[WHAT YOU SHOULD DO]
Leave the pictures out, and repeat exactly every line from the one with "The width and" through the end of the data below.

Screenshot grounding data
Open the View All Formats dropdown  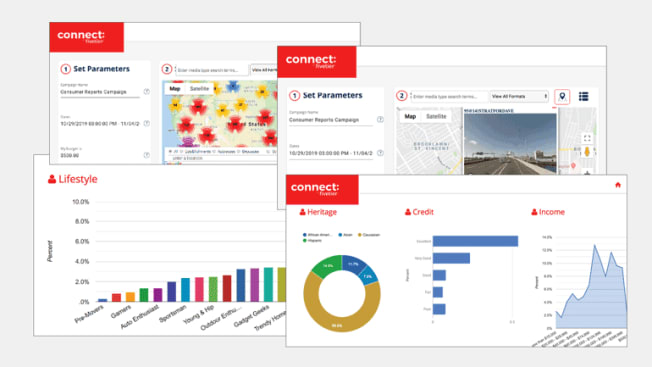coord(519,96)
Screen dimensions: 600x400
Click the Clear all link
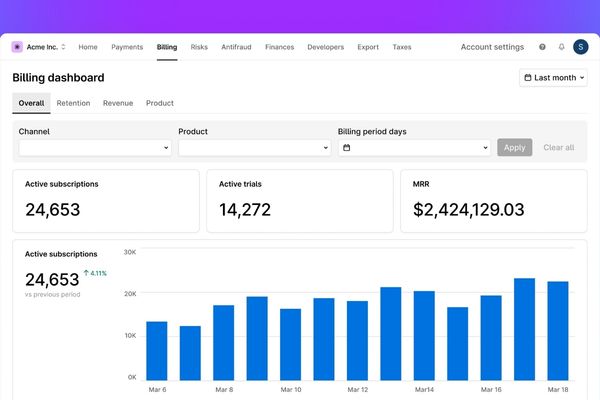[x=559, y=147]
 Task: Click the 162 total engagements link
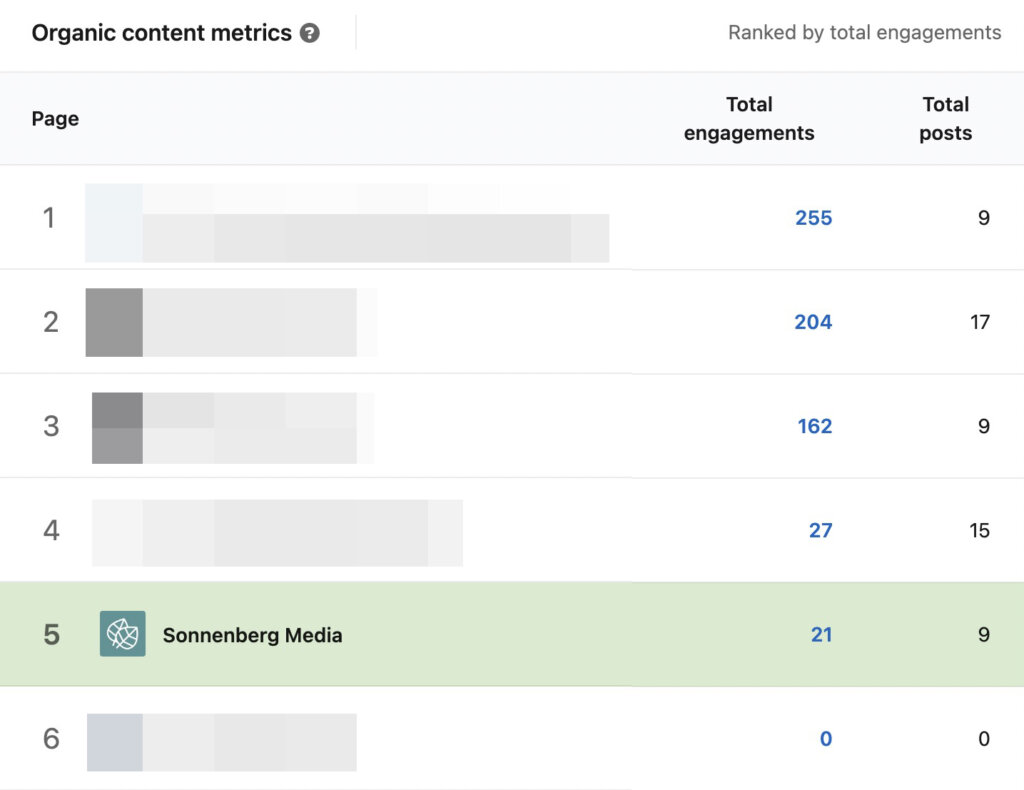814,426
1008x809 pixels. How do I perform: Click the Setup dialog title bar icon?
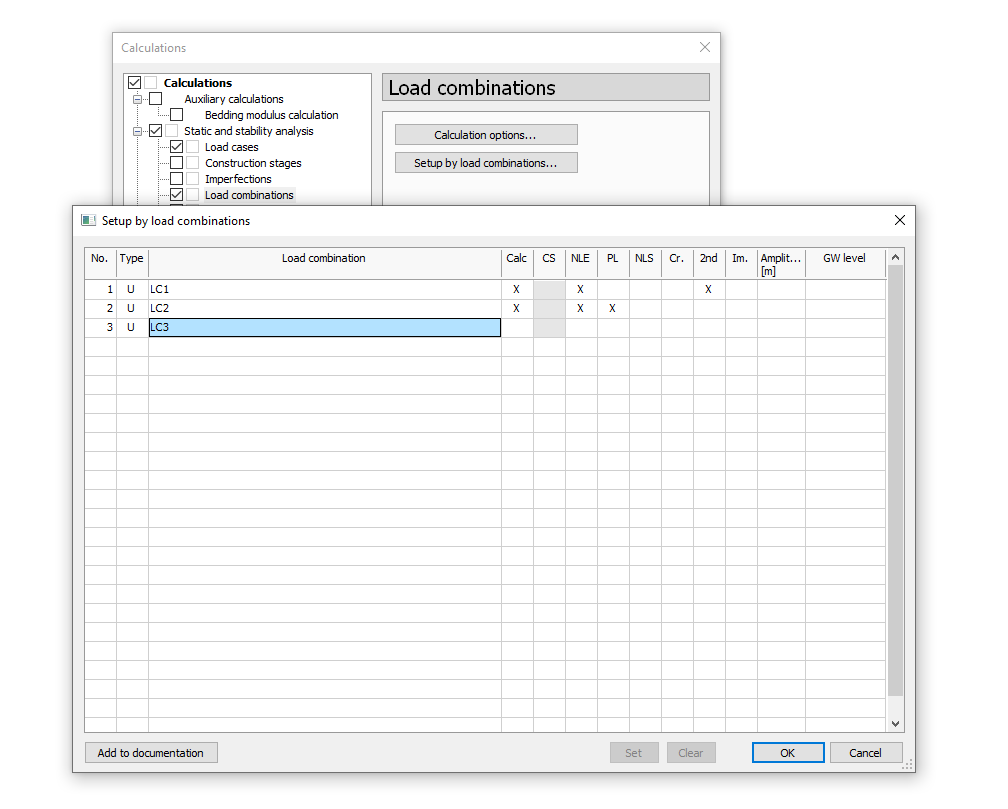pyautogui.click(x=88, y=221)
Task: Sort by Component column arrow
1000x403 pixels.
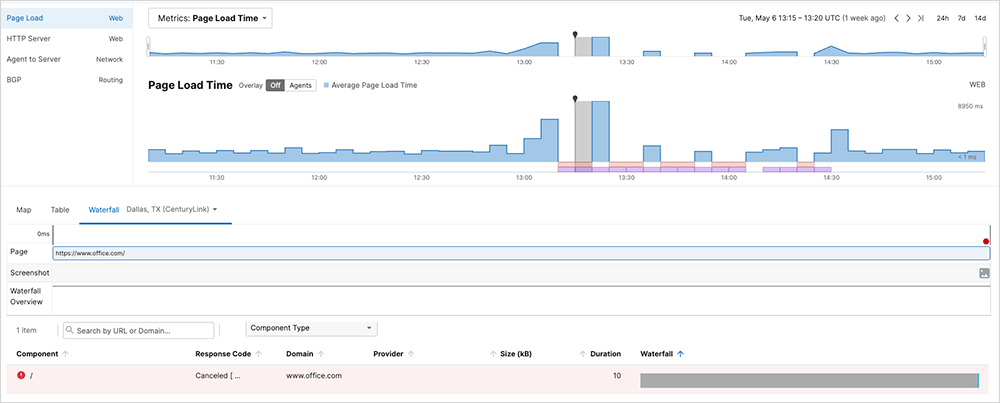Action: point(66,354)
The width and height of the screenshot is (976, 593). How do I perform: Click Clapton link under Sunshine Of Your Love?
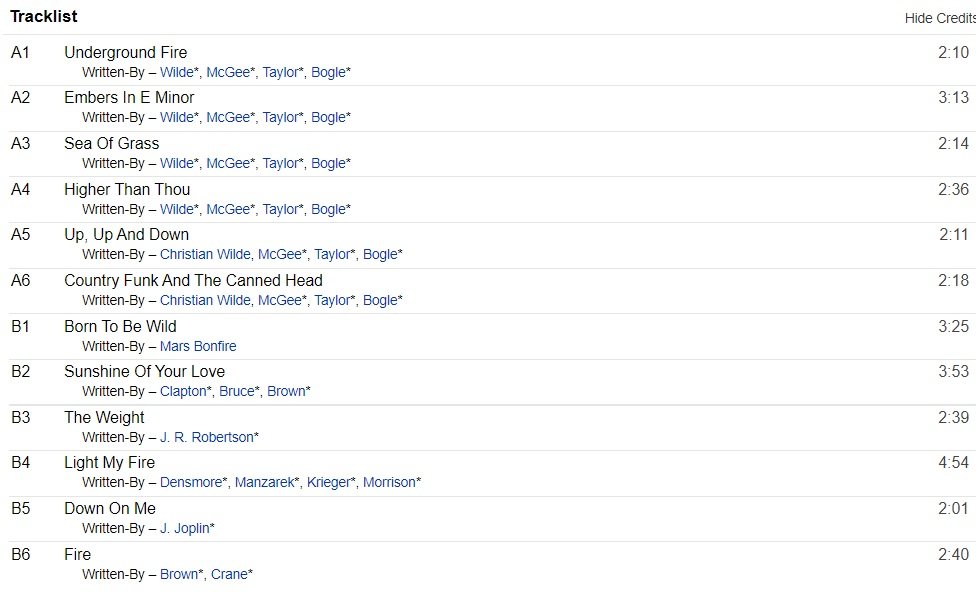click(184, 391)
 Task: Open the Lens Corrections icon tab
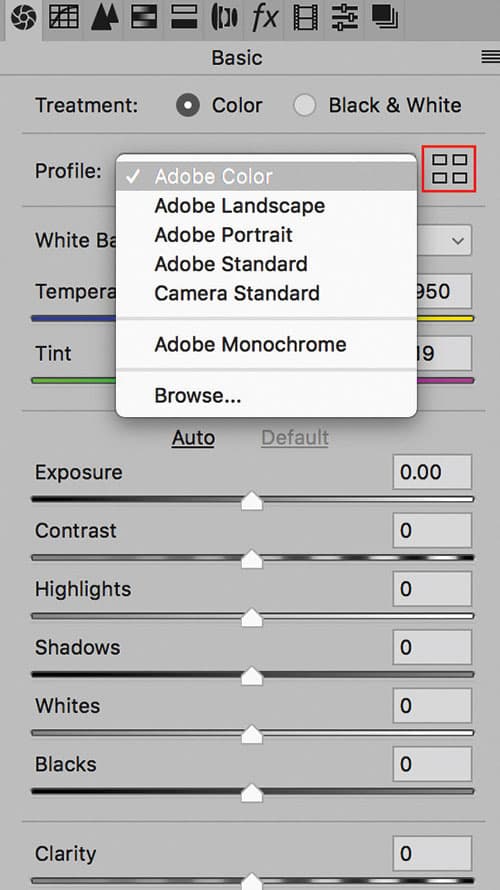[224, 18]
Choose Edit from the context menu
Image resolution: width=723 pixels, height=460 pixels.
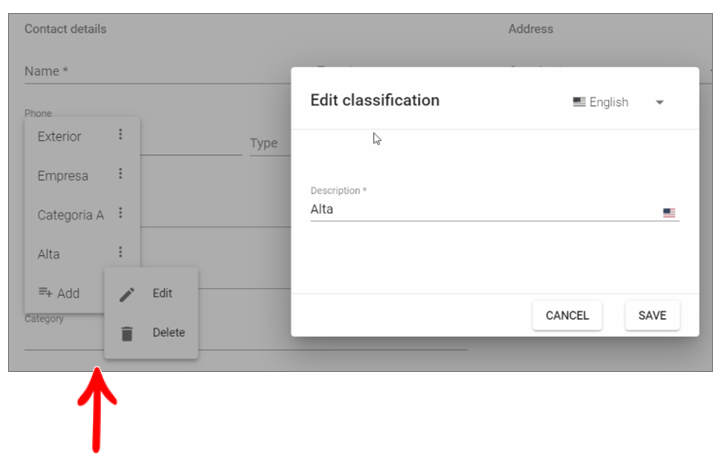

[OUTPUT OF THE EXERCISE]
The width and height of the screenshot is (976, 593). How do I perform: Click Clapton link under Sunshine Of Your Love?
click(184, 391)
 Task: Open the Lens Corrections icon tab
[224, 18]
Choose Edit from the context menu
Image resolution: width=723 pixels, height=460 pixels.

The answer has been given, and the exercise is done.